(Saved entries)

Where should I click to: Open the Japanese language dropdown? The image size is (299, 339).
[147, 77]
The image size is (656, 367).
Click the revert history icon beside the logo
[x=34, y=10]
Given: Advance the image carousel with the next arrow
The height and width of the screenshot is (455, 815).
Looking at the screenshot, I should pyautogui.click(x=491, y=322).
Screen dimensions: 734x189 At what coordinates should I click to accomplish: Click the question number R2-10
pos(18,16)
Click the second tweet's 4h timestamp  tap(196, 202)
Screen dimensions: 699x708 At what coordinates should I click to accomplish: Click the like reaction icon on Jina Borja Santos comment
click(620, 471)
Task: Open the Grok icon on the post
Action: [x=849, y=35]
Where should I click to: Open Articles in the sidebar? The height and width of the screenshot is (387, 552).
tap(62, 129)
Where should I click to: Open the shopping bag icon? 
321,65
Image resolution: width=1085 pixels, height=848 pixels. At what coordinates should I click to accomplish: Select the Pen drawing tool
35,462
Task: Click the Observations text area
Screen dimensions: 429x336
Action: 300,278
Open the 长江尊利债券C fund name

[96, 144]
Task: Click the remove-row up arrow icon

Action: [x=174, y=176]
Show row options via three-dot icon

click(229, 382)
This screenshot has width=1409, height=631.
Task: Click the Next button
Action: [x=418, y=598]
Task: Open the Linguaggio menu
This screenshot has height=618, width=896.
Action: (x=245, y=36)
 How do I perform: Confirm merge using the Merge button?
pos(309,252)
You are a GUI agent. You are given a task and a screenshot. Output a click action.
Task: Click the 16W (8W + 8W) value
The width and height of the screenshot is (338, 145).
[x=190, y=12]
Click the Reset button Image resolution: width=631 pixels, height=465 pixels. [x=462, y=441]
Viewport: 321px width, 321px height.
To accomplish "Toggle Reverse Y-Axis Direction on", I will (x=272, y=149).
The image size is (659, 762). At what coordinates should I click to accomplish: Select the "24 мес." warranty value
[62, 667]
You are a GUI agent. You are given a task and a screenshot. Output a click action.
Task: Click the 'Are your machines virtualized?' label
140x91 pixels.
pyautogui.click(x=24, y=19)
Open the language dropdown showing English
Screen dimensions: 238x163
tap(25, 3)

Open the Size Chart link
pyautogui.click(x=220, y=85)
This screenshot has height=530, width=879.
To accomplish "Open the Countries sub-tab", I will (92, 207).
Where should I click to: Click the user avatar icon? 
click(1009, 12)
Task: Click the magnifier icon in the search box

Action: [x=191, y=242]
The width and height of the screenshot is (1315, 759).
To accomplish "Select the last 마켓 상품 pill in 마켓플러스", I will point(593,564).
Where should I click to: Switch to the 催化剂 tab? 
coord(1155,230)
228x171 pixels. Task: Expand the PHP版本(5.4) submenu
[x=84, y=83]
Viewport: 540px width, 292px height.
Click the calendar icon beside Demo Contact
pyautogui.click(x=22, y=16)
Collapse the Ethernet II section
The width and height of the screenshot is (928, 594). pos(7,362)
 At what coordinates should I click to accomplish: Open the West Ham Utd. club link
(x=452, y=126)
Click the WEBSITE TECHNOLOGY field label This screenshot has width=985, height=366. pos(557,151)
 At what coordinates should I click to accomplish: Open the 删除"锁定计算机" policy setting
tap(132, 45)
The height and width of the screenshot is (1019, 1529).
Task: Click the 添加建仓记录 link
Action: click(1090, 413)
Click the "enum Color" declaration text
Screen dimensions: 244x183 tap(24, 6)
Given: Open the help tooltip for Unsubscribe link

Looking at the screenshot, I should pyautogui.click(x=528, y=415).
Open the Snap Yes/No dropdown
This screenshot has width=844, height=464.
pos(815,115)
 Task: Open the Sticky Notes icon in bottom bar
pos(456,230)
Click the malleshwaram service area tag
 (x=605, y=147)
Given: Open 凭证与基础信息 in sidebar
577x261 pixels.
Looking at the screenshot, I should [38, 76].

[TASK DESCRIPTION] Write all the records out again. Nothing may differ from the original.

[EXERCISE OUTPUT]
Where should I click to: Open the Japanese language dropdown? The image size is (299, 339).
[147, 77]
The image size is (656, 367).
Click the revert history icon beside the logo
[x=34, y=10]
Given: Advance the image carousel with the next arrow
The height and width of the screenshot is (455, 815).
Looking at the screenshot, I should pyautogui.click(x=491, y=322).
Screen dimensions: 734x189 At what coordinates should I click to accomplish: Click the question number R2-10
pos(18,16)
Click the second tweet's 4h timestamp  tap(196, 202)
Screen dimensions: 699x708 At what coordinates should I click to accomplish: Click the like reaction icon on Jina Borja Santos comment
click(620, 471)
Task: Open the Grok icon on the post
Action: [x=849, y=35]
Where should I click to: Open Articles in the sidebar? The height and width of the screenshot is (387, 552).
tap(62, 129)
Where should I click to: Open the shopping bag icon? 
321,65
Image resolution: width=1085 pixels, height=848 pixels. At what coordinates should I click to accomplish: Select the Pen drawing tool
35,462
Task: Click the Observations text area
Screen dimensions: 429x336
Action: 300,278
Open the 长江尊利债券C fund name

[96, 144]
Task: Click the remove-row up arrow icon

Action: [x=174, y=176]
Show row options via three-dot icon

click(229, 382)
This screenshot has width=1409, height=631.
Task: Click the Next button
Action: [x=418, y=598]
Task: Open the Linguaggio menu
This screenshot has height=618, width=896.
Action: (x=245, y=36)
 How do I perform: Confirm merge using the Merge button?
pos(309,252)
You are a GUI agent. You are given a task and a screenshot. Output a click action.
Task: Click the 16W (8W + 8W) value
The width and height of the screenshot is (338, 145).
[x=190, y=12]
Click the Reset button Image resolution: width=631 pixels, height=465 pixels. [x=462, y=441]
Viewport: 321px width, 321px height.
To accomplish "Toggle Reverse Y-Axis Direction on", I will (x=272, y=149).
The image size is (659, 762). At what coordinates should I click to accomplish: Select the "24 мес." warranty value
[62, 667]
You are a GUI agent. You are given a task and a screenshot. Output a click action.
Task: Click the 'Are your machines virtualized?' label
140x91 pixels.
pyautogui.click(x=24, y=19)
Open the language dropdown showing English
Screen dimensions: 238x163
tap(25, 3)

Open the Size Chart link
pyautogui.click(x=220, y=85)
This screenshot has height=530, width=879.
To accomplish "Open the Countries sub-tab", I will (92, 207).
Where should I click to: Click the user avatar icon? 
click(1009, 12)
Task: Click the magnifier icon in the search box

Action: [x=191, y=242]
The width and height of the screenshot is (1315, 759).
To accomplish "Select the last 마켓 상품 pill in 마켓플러스", I will point(593,564).
Where should I click to: Switch to the 催化剂 tab? 
coord(1155,230)
228x171 pixels. Task: Expand the PHP版本(5.4) submenu
[x=84, y=83]
Viewport: 540px width, 292px height.
Click the calendar icon beside Demo Contact
pyautogui.click(x=22, y=16)
Collapse the Ethernet II section
The width and height of the screenshot is (928, 594). pos(7,362)
 At what coordinates should I click to accomplish: Open the West Ham Utd. club link
(x=452, y=126)
Click the WEBSITE TECHNOLOGY field label This screenshot has width=985, height=366. pos(557,151)
 At what coordinates should I click to accomplish: Open the 删除"锁定计算机" policy setting
tap(132, 45)
The height and width of the screenshot is (1019, 1529).
Task: Click the 添加建仓记录 link
Action: click(1090, 413)
Click the "enum Color" declaration text
Screen dimensions: 244x183 tap(24, 6)
Given: Open the help tooltip for Unsubscribe link

Looking at the screenshot, I should pyautogui.click(x=528, y=415).
Open the Snap Yes/No dropdown
This screenshot has width=844, height=464.
pos(815,115)
 Task: Open the Sticky Notes icon in bottom bar
pos(456,230)
Click the malleshwaram service area tag
 (x=605, y=147)
Given: Open 凭证与基础信息 in sidebar
577x261 pixels.
Looking at the screenshot, I should [38, 76].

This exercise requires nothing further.